He talks of free software for the masses, cultural tidal waves and building rockets

By Todd R. Weiss
June 11, 2007 12:00 PM ET

Computerworld - Mark Shuttleworth made news in 2002 when he fulfilled a lifelong ambition and became the first South African to travel into space, paying $20 million to be a civilian cosmonaut on an eight-day flight aboard a Russian Soyuz spacecraft. In 2004, he founded Ubuntu Linux to bring the operating system to people around the world. He is also the founder of HBD Venture Capital and the nonprofit Shuttleworth Foundation.

You have pumped more than $10 million of your own money into the continuing development of Ubuntu Linux, and you have been on a personal campaign to bring a free, easy-to-use and reliable Linux to the masses around the world. Why? In college, I was struggling to get my own personal computer hooked up to the university network. Then someone gave me a stack of Slackware Linux discs, and [I] found myself just enthralled by the breadth and depth of the tools that were available from Linux, even in those very early days. Its like going from living in the desert to walking into an all-you-can-eat buffet. I went on to turn that interest in the Internet into a small business called Thawte [in 1995], which sold digital certificates that I created, initially at least, with cryptographic software that was available under an open-source license.

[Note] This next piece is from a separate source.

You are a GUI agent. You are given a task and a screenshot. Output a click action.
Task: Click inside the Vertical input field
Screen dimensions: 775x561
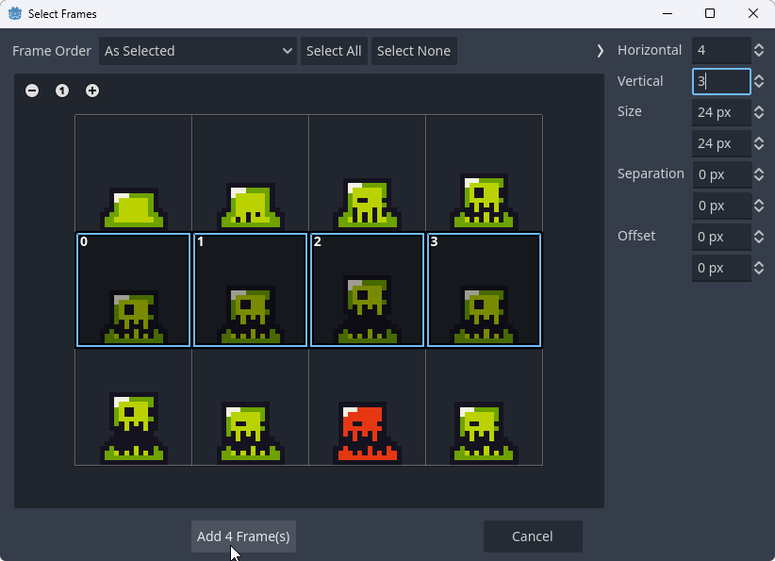pos(721,81)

How did you think of getting into such a business back in 1995, just as the Internet was becoming a household word? I was poor. I was desperate. I wanted to be on this bandwagon of this Internet thing, and I wanted to find a business that wouldnt require large amounts of bandwidth or large amounts of capital.

Dossier
Mark Shuttleworth
Name: Mark R. Shuttleworth
Title: Founder, Ubuntu Linux
Home base: London
Most interesting thing people don't know about him: "As a boy, spaceflight has always been intrinsically fascinating to me. Even when it involved smoking out the kitchen with badly made, gunpowder-fueled homemade rocket motors. Hours and hours of work, but all I ever made was a lot of smoke."
In high school: "I was a bit of an overachiever, actually. I did a lot of cultural stuff and did embarrassingly well in exams and things."
Early ambition: "I signed up at the University of Cape Town for a bachelors of science degree. Then, when I arrived at school, I felt horrified to see that all of the attractive girls were going over to the business school, so I switched."
Wheels: "I dont have a car. I take the tube, or I take a cab."
Last book you've read: The Bartimaeus Trilogy, a fantasy series by Jonathan Stroud
Favorite movie: The Fifth Element
Favorite place: "Cape Town, South Africa, my hometown and where I want to live again someday."


The key was Linux. It was Linux that let me connect to the Net so I could start soaking up this knowledge. It was Linux that let me put servers down in a company with an employee count of one, and to have servers in three countries and administer them all remotely over slow dial-up lines. You could only do that with Linux.

I sold that business in 1999, right at the top of the Internet bubble. That then gave me the opportunity to sit back and ask myself, What are the things in life that I would like to be a part of? You know, life is short.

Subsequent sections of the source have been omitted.